WHAT IS BEING ASKED
For the listing that follows, give again exactly the lines from the one with "Focus the Order input field" to the one with "Claim the 50元", including both.
====================
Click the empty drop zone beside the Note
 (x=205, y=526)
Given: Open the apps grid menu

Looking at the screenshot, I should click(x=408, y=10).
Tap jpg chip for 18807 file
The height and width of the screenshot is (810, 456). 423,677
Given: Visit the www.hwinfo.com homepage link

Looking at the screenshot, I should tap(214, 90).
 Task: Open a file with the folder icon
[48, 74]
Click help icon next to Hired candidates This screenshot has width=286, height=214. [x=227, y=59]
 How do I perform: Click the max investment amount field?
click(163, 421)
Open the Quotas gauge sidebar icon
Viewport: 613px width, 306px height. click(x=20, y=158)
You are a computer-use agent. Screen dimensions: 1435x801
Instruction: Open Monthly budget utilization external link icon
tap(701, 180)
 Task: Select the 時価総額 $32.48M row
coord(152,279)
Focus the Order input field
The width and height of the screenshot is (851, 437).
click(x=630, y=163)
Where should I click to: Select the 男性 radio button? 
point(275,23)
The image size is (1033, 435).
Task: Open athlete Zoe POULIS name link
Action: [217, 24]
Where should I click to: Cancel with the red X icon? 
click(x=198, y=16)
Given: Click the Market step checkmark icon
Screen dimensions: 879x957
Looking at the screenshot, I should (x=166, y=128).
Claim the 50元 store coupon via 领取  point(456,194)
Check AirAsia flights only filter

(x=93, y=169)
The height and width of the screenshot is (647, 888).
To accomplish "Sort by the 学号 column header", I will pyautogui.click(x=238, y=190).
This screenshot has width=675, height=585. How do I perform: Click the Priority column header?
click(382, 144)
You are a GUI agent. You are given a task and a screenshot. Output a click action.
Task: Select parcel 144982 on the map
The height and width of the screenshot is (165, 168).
====================
YOUR SOLUTION
Focus the Order input field
The width and height of the screenshot is (851, 437).
click(x=630, y=163)
Where should I click to: Select the 男性 radio button? 
point(275,23)
The image size is (1033, 435).
Task: Open athlete Zoe POULIS name link
Action: [217, 24]
Where should I click to: Cancel with the red X icon? 
click(x=198, y=16)
Given: Click the Market step checkmark icon
Screen dimensions: 879x957
Looking at the screenshot, I should (x=166, y=128).
Claim the 50元 store coupon via 领取  point(456,194)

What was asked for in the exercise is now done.